• TO DO: Turn the records below into a numbered list, leaving out any blank lines.

================

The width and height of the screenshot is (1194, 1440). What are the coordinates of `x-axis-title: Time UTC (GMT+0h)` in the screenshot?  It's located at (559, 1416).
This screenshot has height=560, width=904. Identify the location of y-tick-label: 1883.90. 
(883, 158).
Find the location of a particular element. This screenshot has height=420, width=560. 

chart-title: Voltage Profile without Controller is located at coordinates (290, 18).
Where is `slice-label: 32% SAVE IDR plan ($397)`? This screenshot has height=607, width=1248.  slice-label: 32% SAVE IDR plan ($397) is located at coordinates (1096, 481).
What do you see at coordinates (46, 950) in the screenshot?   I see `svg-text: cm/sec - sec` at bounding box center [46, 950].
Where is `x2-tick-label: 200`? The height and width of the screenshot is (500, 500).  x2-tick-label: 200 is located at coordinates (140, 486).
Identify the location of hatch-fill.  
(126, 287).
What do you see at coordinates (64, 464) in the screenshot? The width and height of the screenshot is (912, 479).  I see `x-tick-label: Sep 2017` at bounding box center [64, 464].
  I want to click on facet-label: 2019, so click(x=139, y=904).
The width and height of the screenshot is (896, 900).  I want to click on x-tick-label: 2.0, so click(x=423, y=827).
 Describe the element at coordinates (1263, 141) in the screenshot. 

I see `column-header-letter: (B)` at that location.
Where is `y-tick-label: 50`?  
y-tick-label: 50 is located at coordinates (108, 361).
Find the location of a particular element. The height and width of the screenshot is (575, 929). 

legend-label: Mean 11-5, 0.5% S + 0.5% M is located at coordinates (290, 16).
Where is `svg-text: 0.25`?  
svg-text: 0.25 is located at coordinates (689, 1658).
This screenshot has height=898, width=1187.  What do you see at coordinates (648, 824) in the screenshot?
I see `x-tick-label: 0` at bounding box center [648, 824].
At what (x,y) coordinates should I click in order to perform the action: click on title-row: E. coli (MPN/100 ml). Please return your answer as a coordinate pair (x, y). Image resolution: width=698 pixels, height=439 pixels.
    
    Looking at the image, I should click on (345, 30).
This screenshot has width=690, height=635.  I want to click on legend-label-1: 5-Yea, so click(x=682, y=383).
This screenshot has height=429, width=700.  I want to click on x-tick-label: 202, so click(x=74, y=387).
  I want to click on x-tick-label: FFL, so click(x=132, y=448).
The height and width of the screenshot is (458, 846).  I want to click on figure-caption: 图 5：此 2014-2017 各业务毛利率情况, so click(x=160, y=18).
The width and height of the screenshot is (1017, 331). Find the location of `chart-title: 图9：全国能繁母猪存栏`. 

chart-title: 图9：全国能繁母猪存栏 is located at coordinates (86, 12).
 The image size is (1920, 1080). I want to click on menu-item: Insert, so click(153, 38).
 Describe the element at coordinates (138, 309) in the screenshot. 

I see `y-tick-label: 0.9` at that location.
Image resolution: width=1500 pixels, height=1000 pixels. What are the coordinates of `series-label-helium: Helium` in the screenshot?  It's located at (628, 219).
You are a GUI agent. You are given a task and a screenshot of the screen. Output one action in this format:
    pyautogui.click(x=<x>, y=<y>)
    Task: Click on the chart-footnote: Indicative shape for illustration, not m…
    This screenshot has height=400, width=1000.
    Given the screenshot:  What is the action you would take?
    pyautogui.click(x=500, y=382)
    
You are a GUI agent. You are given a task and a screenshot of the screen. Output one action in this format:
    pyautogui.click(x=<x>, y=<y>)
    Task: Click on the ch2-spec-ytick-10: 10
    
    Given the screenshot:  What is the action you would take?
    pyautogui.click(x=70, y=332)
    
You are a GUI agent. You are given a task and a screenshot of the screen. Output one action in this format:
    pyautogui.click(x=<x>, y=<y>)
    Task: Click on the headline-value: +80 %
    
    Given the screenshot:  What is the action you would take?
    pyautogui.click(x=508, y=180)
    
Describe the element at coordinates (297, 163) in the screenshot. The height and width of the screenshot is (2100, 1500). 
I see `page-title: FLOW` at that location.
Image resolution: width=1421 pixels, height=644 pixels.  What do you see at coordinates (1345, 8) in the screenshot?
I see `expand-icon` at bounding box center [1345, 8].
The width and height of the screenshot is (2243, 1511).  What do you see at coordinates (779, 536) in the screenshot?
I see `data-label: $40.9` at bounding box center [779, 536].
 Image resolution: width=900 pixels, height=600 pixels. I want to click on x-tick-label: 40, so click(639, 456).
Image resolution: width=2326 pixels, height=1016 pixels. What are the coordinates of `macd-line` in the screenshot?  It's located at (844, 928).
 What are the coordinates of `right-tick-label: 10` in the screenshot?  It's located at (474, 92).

================

• RESPONSE AREA:
1. The width and height of the screenshot is (1194, 1440). What are the coordinates of `x-axis-title: Time UTC (GMT+0h)` in the screenshot?  It's located at (559, 1416).
2. This screenshot has height=560, width=904. Identify the location of y-tick-label: 1883.90. 
3. (883, 158).
4. Find the location of a particular element. This screenshot has height=420, width=560. 
5. chart-title: Voltage Profile without Controller is located at coordinates (290, 18).
6. Where is `slice-label: 32% SAVE IDR plan ($397)`? This screenshot has height=607, width=1248.  slice-label: 32% SAVE IDR plan ($397) is located at coordinates (1096, 481).
7. What do you see at coordinates (46, 950) in the screenshot?   I see `svg-text: cm/sec - sec` at bounding box center [46, 950].
8. Where is `x2-tick-label: 200`? The height and width of the screenshot is (500, 500).  x2-tick-label: 200 is located at coordinates (140, 486).
9. Identify the location of hatch-fill.  
10. (126, 287).
11. What do you see at coordinates (64, 464) in the screenshot? The width and height of the screenshot is (912, 479).  I see `x-tick-label: Sep 2017` at bounding box center [64, 464].
12.   I want to click on facet-label: 2019, so click(x=139, y=904).
13. The width and height of the screenshot is (896, 900).  I want to click on x-tick-label: 2.0, so click(x=423, y=827).
14.  Describe the element at coordinates (1263, 141) in the screenshot. 
15. I see `column-header-letter: (B)` at that location.
16. Where is `y-tick-label: 50`?  
17. y-tick-label: 50 is located at coordinates (108, 361).
18. Find the location of a particular element. The height and width of the screenshot is (575, 929). 
19. legend-label: Mean 11-5, 0.5% S + 0.5% M is located at coordinates (290, 16).
20. Where is `svg-text: 0.25`?  
21. svg-text: 0.25 is located at coordinates (689, 1658).
22. This screenshot has height=898, width=1187.  What do you see at coordinates (648, 824) in the screenshot?
23. I see `x-tick-label: 0` at bounding box center [648, 824].
24. At what (x,y) coordinates should I click in order to perform the action: click on title-row: E. coli (MPN/100 ml). Please return your answer as a coordinate pair (x, y). Image resolution: width=698 pixels, height=439 pixels.
25.     Looking at the image, I should click on (345, 30).
26. This screenshot has width=690, height=635.  I want to click on legend-label-1: 5-Yea, so click(x=682, y=383).
27. This screenshot has height=429, width=700.  I want to click on x-tick-label: 202, so click(x=74, y=387).
28.   I want to click on x-tick-label: FFL, so click(x=132, y=448).
29. The height and width of the screenshot is (458, 846).  I want to click on figure-caption: 图 5：此 2014-2017 各业务毛利率情况, so click(x=160, y=18).
30. The width and height of the screenshot is (1017, 331). Find the location of `chart-title: 图9：全国能繁母猪存栏`. 
31. chart-title: 图9：全国能繁母猪存栏 is located at coordinates (86, 12).
32.  The image size is (1920, 1080). I want to click on menu-item: Insert, so click(153, 38).
33.  Describe the element at coordinates (138, 309) in the screenshot. 
34. I see `y-tick-label: 0.9` at that location.
35. Image resolution: width=1500 pixels, height=1000 pixels. What are the coordinates of `series-label-helium: Helium` in the screenshot?  It's located at (628, 219).
36. You are a GUI agent. You are given a task and a screenshot of the screen. Output one action in this format:
37.     pyautogui.click(x=<x>, y=<y>)
38.     Task: Click on the chart-footnote: Indicative shape for illustration, not m…
39.     This screenshot has height=400, width=1000.
40.     Given the screenshot:  What is the action you would take?
41.     pyautogui.click(x=500, y=382)
42. You are a GUI agent. You are given a task and a screenshot of the screen. Output one action in this format:
43.     pyautogui.click(x=<x>, y=<y>)
44.     Task: Click on the ch2-spec-ytick-10: 10
45.     Given the screenshot:  What is the action you would take?
46.     pyautogui.click(x=70, y=332)
47. You are a GUI agent. You are given a task and a screenshot of the screen. Output one action in this format:
48.     pyautogui.click(x=<x>, y=<y>)
49.     Task: Click on the headline-value: +80 %
50.     Given the screenshot:  What is the action you would take?
51.     pyautogui.click(x=508, y=180)
52. Describe the element at coordinates (297, 163) in the screenshot. The height and width of the screenshot is (2100, 1500). 
53. I see `page-title: FLOW` at that location.
54. Image resolution: width=1421 pixels, height=644 pixels.  What do you see at coordinates (1345, 8) in the screenshot?
55. I see `expand-icon` at bounding box center [1345, 8].
56. The width and height of the screenshot is (2243, 1511).  What do you see at coordinates (779, 536) in the screenshot?
57. I see `data-label: $40.9` at bounding box center [779, 536].
58.  Image resolution: width=900 pixels, height=600 pixels. I want to click on x-tick-label: 40, so click(639, 456).
59. Image resolution: width=2326 pixels, height=1016 pixels. What are the coordinates of `macd-line` in the screenshot?  It's located at (844, 928).
60.  What are the coordinates of `right-tick-label: 10` in the screenshot?  It's located at (474, 92).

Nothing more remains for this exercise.